Projeto de Lei pretende instituir a Política Nacional de Inteligência Artificial

Tecnologias em substituição ao trabalho repetitivo visa aumento de produção e facilidade para a população.

Há pouco mais de uma semana, no dia 25/10, o senador Styvenson Valentim apresentou ao Senado o Projeto de Lei nº 5.691/2019 que institui a Política Nacional de Inteligência Artificial (IA).

O projeto elencou princípios e diretrizes para uma política que pretende estimular a formação de um ambiente favorável à implantação da inteligência artificial, vista como “um novo fator de crescimento”. Dentre os argumentos estão:

  • Respeito aos direitos humanos;
  • Proteção da privacidade e dos dados pessoais;
  • O estabelecimento de padrões éticos para uso da IA;
  • Estímulo a investimentos públicos e privados em pesquisa e desenvolvimento de IA; e
  • Melhoria da qualidade e da eficiência dos serviços oferecidos à população.

O próprio Conselho Administrativo de Defesa da Concorrência (CADE) divulgou recentemente que desde 2013 vem desenvolvendo o “Projeto Cérebro”, que envolve a utilização de ferramentas de IA, como a mineração de dados, no combate a ilícitos antitruste. O sistema, que se conecta à base de dados de licitações públicas no âmbito federal, do Ministério da Economia, já foi utilizado pela autarquia em duas operações e foi responsável por identificar quais empresas poderiam estar envolvidas na formação de cartel.

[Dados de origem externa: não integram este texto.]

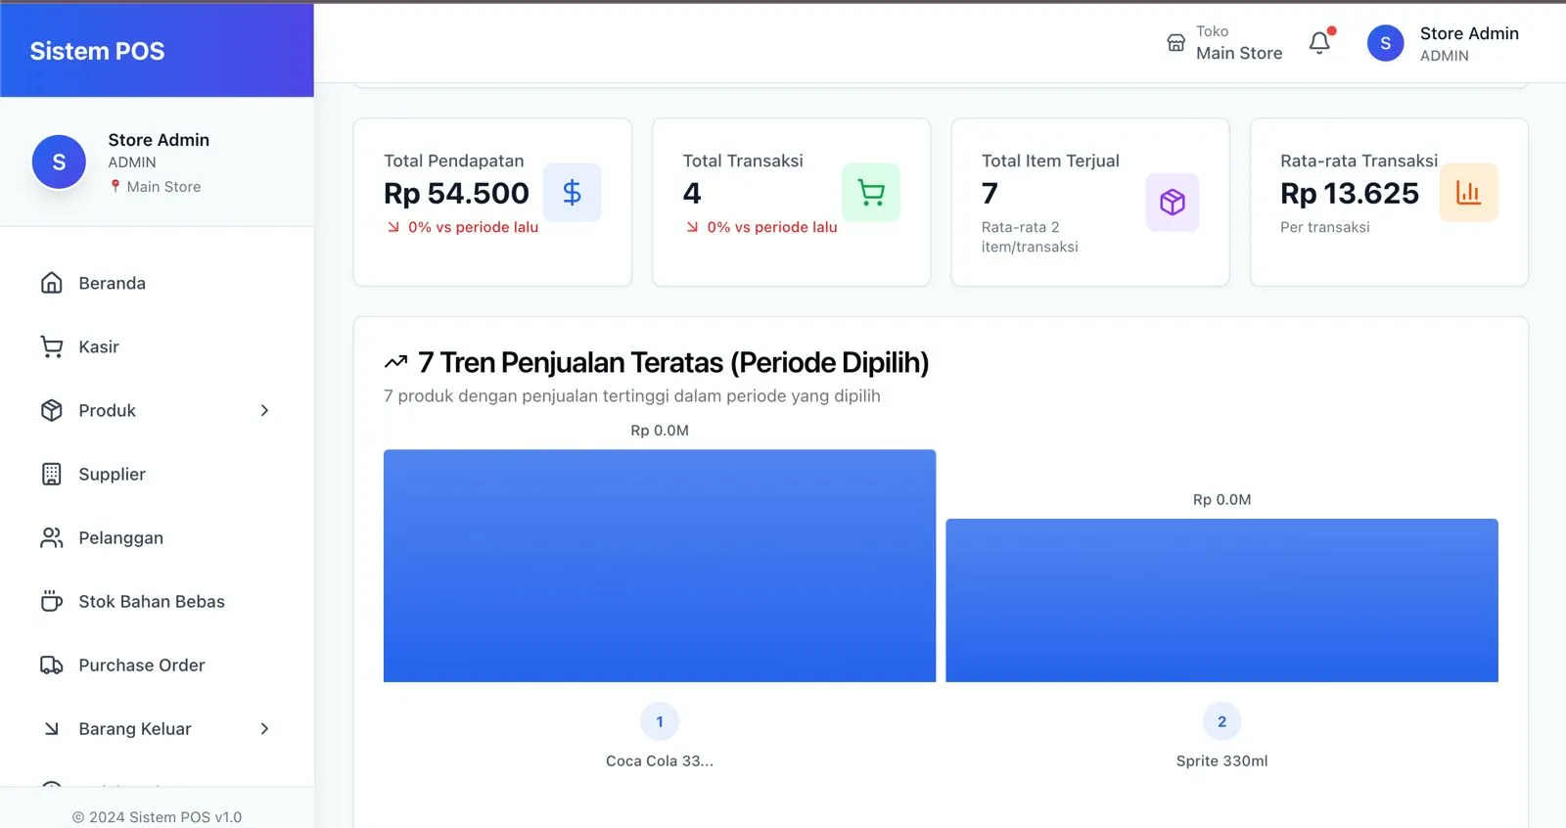1566x828 pixels.
Task: Expand the Produk submenu chevron
Action: pos(264,411)
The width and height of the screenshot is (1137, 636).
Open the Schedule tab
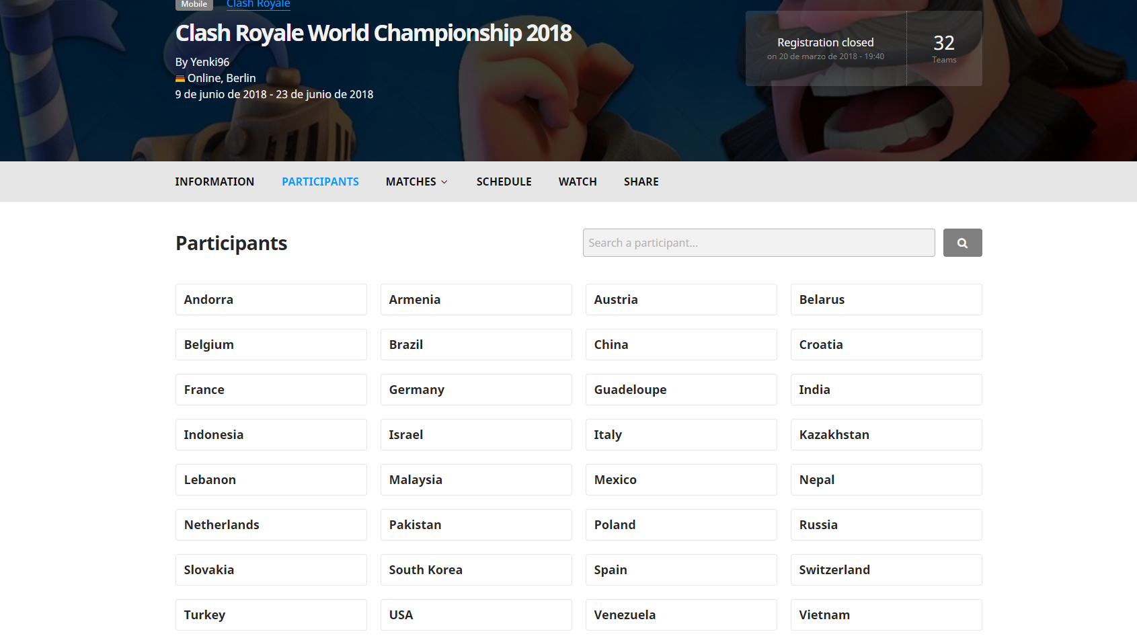[x=504, y=182]
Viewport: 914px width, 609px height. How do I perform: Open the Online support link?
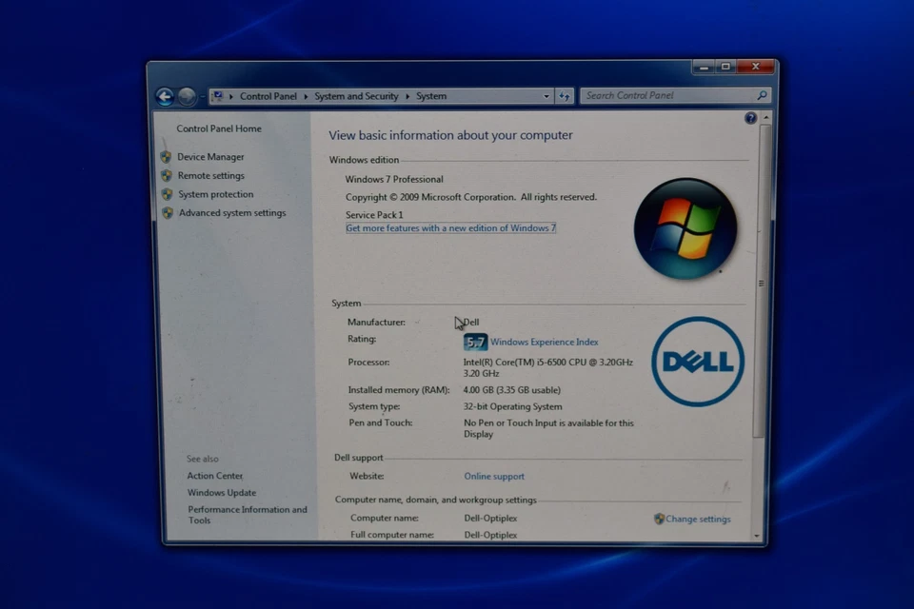tap(494, 476)
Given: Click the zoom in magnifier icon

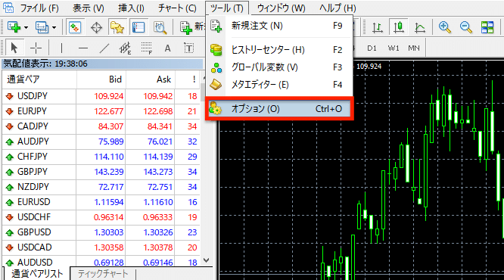Looking at the screenshot, I should click(x=444, y=27).
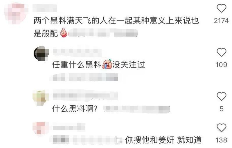Open the pink avatar of the last commenter
The width and height of the screenshot is (232, 148).
tap(41, 128)
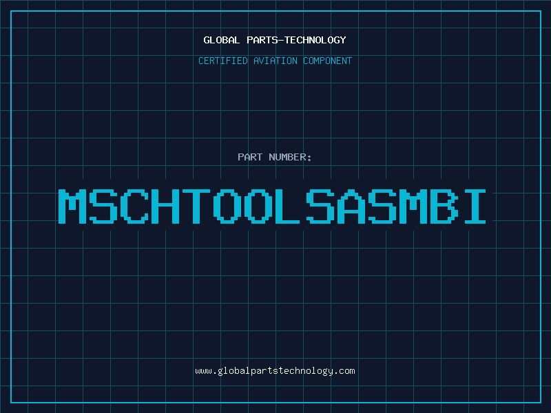Screen dimensions: 551x413
Task: Click the letter L in the part number
Action: coord(289,207)
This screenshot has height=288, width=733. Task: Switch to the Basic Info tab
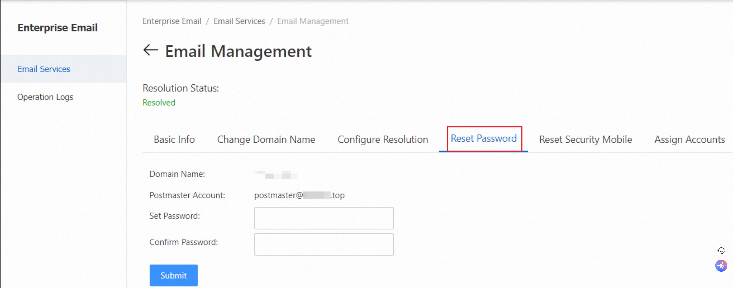pos(174,139)
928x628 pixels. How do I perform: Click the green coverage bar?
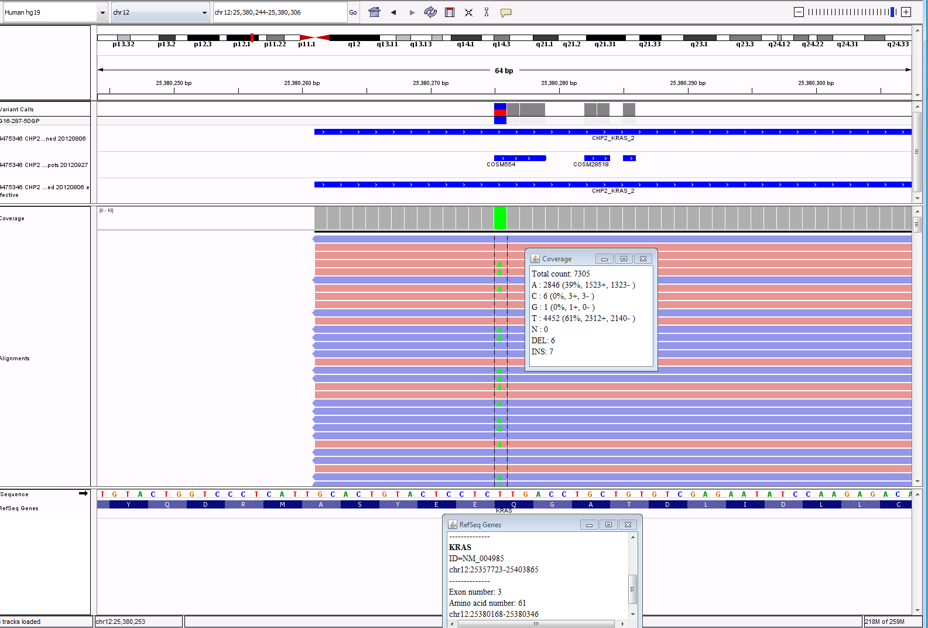(500, 218)
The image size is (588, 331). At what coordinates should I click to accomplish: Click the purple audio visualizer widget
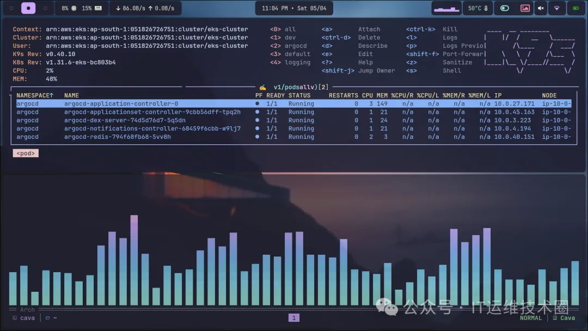[x=446, y=8]
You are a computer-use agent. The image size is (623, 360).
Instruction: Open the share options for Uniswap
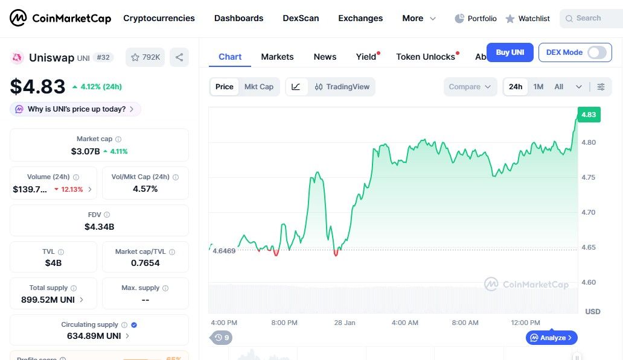coord(179,57)
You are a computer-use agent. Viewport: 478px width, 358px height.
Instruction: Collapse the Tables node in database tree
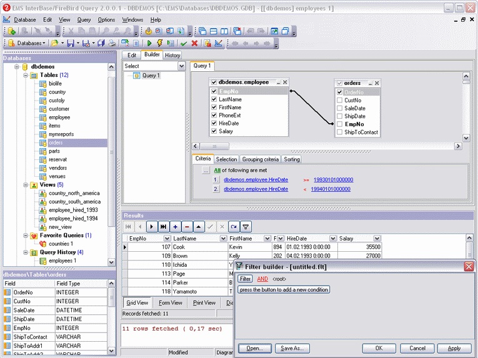pyautogui.click(x=26, y=75)
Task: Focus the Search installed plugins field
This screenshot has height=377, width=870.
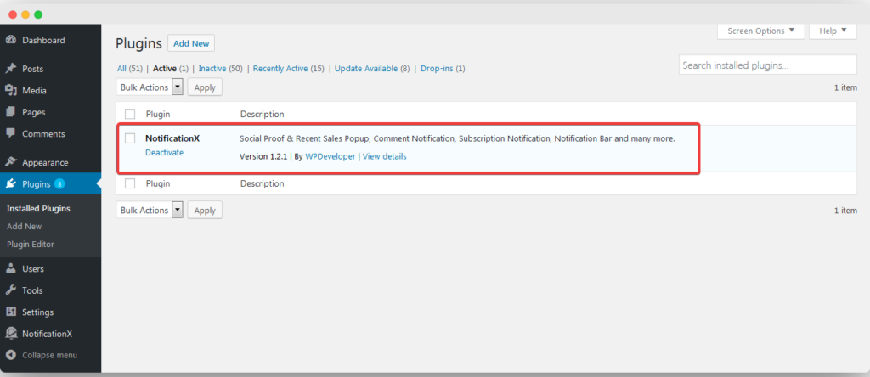Action: (x=767, y=65)
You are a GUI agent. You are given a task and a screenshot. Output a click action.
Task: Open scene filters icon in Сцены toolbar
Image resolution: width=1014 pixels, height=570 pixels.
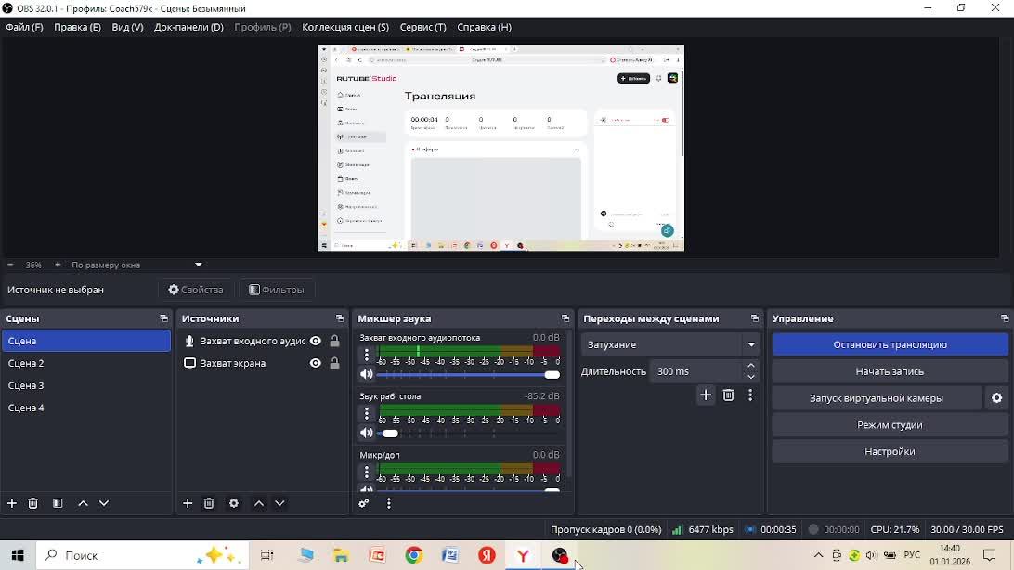(58, 503)
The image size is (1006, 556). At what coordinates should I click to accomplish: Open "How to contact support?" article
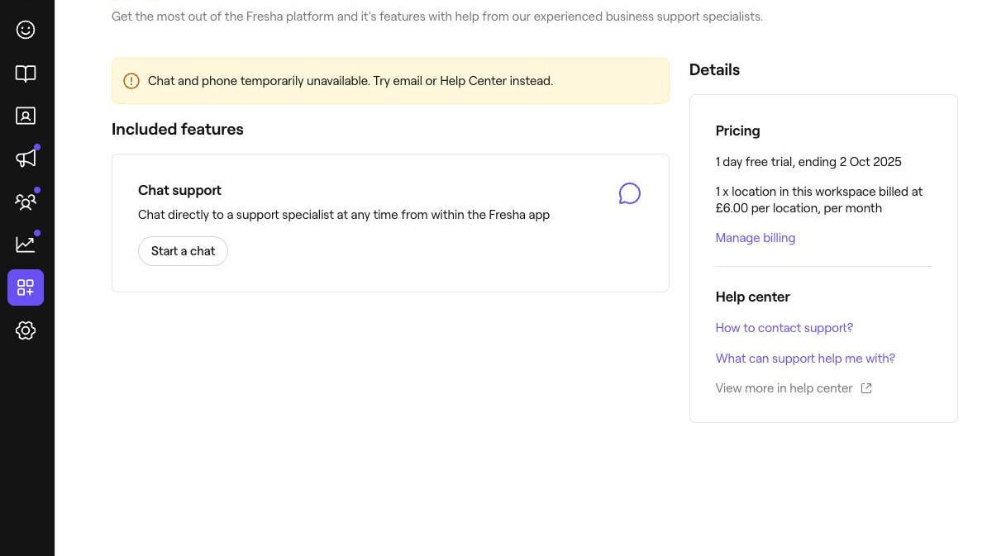click(x=784, y=327)
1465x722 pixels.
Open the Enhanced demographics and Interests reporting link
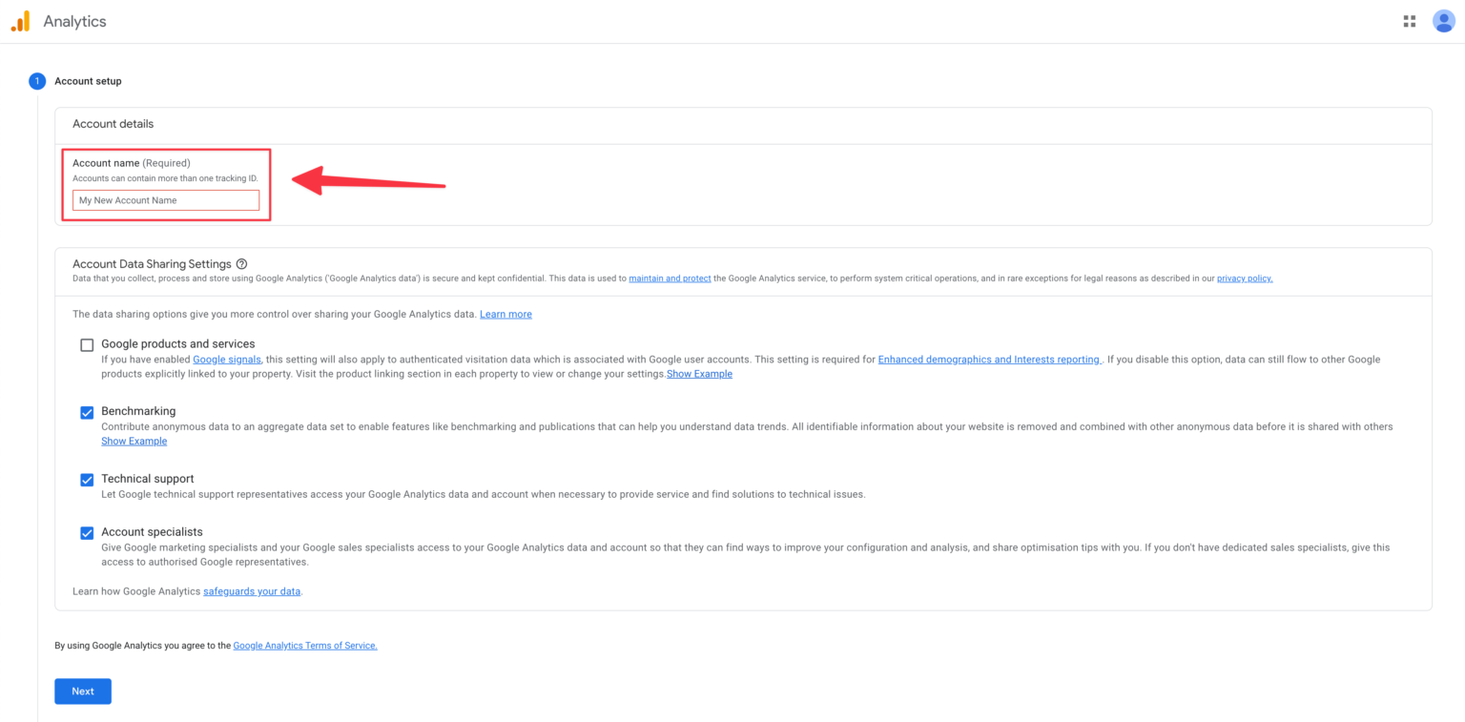[x=988, y=359]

O Supremo Tribunal Federal (STF) também já utiliza a IA para identificar quais recursos extraordinários estão vinculados a determinados temas de repercussão geral, mas a ideia é que o Victor, assim batizado, atinja altos níveis de aprendizado de máquina a partir das milhares de decisões já proferidas pelo Tribunal.

A advogada, Isadora Boroni Valério, comenta que a substituição de humanos por ferramentas de inteligência artificial na realização de tarefas consideradas repetitivas já é uma realidade e que deve ser aprimorada num futuro muito mais próximo do que imaginamos. “Estamos vivendo um momento importante de transição e transformação no meio digital e, embora muitas discussões já estejam tomando conta dos ambientes acadêmicos, teremos de ser mais ágeis ao trazer respostas e soluções à vida real. Sem dúvida, um dos principais desafios do legislativo será o de regulamentar a sua utilização sem engessá-la e sem desencorajar o desenvolvimento tecnológico”.